Angel House of Georgia open house
When: 4-7 p.m. Tuesday
Where: The location of Angel House is not being released for the security of its residents. Those interested in attending can call 770-572-7945 to obtain the address.
The home feels new yet loved, with crisp white walls meeting floorboards that sag at the seams.
It’s fitting, considering this space will soon become home to women seeking a new life free of drug addiction, a new life born in love and faith for the future.
“We want to give them hope,” said Bettye Barbani, the program director at the Angel House of Georgia, a new women’s substance abuse center in Gainesville. “... A lot of them, they’ve been living out in the drug world and they don’t know, they’ve gotten so far away from normal living.”
The center will hold an open house on Tuesday, what will be a culmination of a six-month leap of faith for founder Angela English. With a background in business, English doesn’t have experience in substance abuse treatment. But she’s seen it firsthand while watching her boyfriend of five years struggle and finally seek help.
“I’m not an addict, but I have been able to see the other side of how drugs affect the family,” English said as she leaned back in a chair on the home’s large side porch. “I’ve been affected by it. I’ve been living with someone that’s a drug addict. That’s not pretty.”
In going to treatment meetings with her boyfriend, English met people who told her about the area’s lack of woman-focused residential treatment centers. Many enter treatment in surrounding counties, leaving their families behind for the entirety of the stay, she was told.
Wanting to fill that void and help those who have struggled like her boyfriend, English decided to open a treatment center. She rented a home, hired Barbani to be the substance abuse counselor and brought a psychologist on board to offer emotional counseling.
She’s funded the venture privately. But she’s seeking grants and donations with the ultimate goal of keeping Angel House an affordable option for women seeking help.
The four-bedroom house will hold up to 16 women who will go through a four-month treatment program. Many will stay longer, Barbani and English believe.
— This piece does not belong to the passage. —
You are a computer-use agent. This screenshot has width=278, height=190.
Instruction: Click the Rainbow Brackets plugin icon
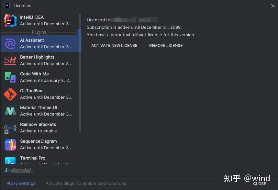pos(10,128)
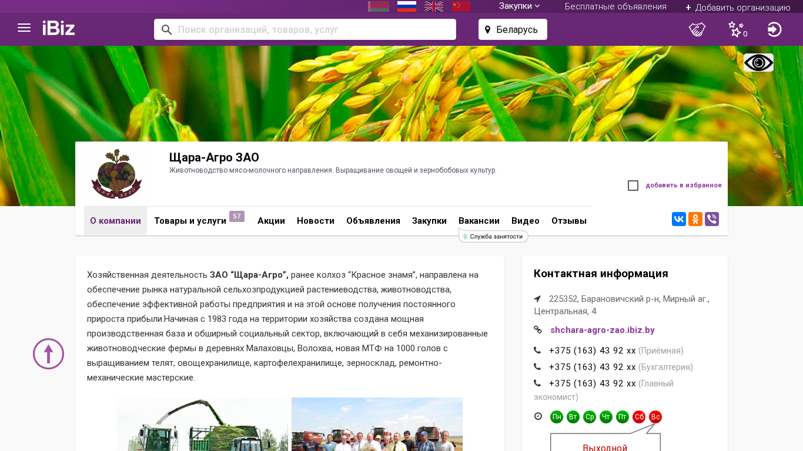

But in the beginning each of the women will undergo the same intensive one-on-one substance abuse treatment and group counseling sessions.
Once the women go there, they will have already gone through detox and been clean for 30 days, but keeping them sober will be the hard part, said Barbani a 23-year veteran in the field.
“We’re going to be teaching them communication skills. They’re going to be living here and they’re going to get used to that,” she said. “Relationship skills, they need to know how to have healthy relationships. They need to know what to do if they get tempted.”
A house manager will be at the center at nights and over the weekends to make sure the house rules, like random drug screenings and regular meeting attendance, are being met.
English and Barbani hope Tuesday’s open house will be the first step to getting women in the facility for treatment.
They’ve invited individuals from every side of the drug-counseling world — drug court officials, Department of Children and Family Services employees, probation officers and owners of other substance abuse centers.
That’s where their clients will come from, English said. But first, the center needs to build trust with the community.
“We need to show to them and the probation officers and the community what we do,” she said. “That’s why we’re having the open house so they can come here. They can see what we’re doing and they’ve got the trust to send the people that they’re working with to us.”
The home is ready for women who are ready for help, English said. She hopes that soon the bedrooms will be full and new lives will be starting at Angel House.
“I want for them to come here and feel comfortable,” she said. “I want them to feel at home and feel like they’re going to have a new opportunity.”